A four-year, $1 million study will examine the health and welfare of dairy cows at 200 organic farms and 100 conventional farms in New York, Oregon, and Wisconsin.
Dr. Pamela L. Ruegg, the lead researcher on the project and a professor in the University of Wisconsin-Madison Department of Dairy Science, said the study will examine the effects of current U.S. standards related to organic milk production and the standards' impact on animal care, as well as identify preventive care practices that are successfully used on both types of farms.
The U.S. Department of Agriculture is funding the study, which involves researchers from UW-Madison, Oregon State University, Cornell University, and the Organic Centre in Oregon.
Dr. Ruegg said the United States requires producers to permanently remove cows from organic milk production once they receive treatments not approved for animals used in organic production, while the European Union and Canada allow farmers to return cows to organic milk production after extended holding periods.
Researchers will also examine preventive medicine practices used by veterinarians and producers on organic and conventional farms to develop an extension program that could help farmers using either system improve their programs, Dr. Ruegg said.

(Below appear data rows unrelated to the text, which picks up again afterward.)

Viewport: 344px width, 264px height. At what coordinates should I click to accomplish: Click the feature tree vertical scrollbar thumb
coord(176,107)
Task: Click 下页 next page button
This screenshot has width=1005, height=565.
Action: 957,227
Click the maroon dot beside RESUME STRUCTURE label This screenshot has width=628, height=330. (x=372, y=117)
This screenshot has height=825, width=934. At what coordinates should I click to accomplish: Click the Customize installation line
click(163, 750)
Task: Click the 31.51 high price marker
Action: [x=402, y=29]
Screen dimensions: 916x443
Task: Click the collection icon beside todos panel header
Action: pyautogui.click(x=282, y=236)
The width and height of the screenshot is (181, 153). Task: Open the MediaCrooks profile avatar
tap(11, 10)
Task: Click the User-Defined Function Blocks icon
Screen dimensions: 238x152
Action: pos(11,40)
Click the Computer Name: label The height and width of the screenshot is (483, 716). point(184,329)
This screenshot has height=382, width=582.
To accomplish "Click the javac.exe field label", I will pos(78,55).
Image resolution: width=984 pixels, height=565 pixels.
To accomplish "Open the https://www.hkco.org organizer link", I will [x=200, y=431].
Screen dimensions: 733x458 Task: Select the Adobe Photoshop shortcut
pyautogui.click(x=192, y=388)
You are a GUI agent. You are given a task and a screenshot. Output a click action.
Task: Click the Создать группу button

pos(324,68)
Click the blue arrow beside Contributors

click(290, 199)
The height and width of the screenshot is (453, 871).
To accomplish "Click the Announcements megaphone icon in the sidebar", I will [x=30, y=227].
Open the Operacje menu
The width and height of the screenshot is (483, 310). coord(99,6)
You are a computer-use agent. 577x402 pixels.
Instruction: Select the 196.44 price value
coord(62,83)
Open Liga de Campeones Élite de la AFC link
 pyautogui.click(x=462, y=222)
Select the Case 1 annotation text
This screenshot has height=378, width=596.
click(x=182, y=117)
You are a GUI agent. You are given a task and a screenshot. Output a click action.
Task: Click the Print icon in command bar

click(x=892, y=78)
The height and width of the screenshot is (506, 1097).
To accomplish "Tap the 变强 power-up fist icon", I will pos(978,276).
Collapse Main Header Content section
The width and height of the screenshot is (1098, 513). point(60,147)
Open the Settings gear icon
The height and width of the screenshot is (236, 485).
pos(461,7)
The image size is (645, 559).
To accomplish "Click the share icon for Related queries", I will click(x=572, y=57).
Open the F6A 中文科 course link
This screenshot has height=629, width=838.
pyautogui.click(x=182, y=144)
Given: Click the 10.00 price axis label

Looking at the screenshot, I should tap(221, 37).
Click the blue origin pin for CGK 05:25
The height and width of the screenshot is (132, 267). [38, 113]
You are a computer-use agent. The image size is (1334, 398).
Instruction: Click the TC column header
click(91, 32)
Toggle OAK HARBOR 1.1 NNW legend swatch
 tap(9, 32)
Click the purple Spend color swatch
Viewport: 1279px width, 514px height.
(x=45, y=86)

"We're hoping to take data from these farms and develop an online customized benchmarking program for farms," Dr. Ruegg said. "So the participants in the farms will be able to basically pick out other like farms that have excelled as peers and take a look at practices used on their farms."
The first two years of the study will involve site visits and data collection, Dr. Ruegg said. The last two will involve developing an integrated extension program.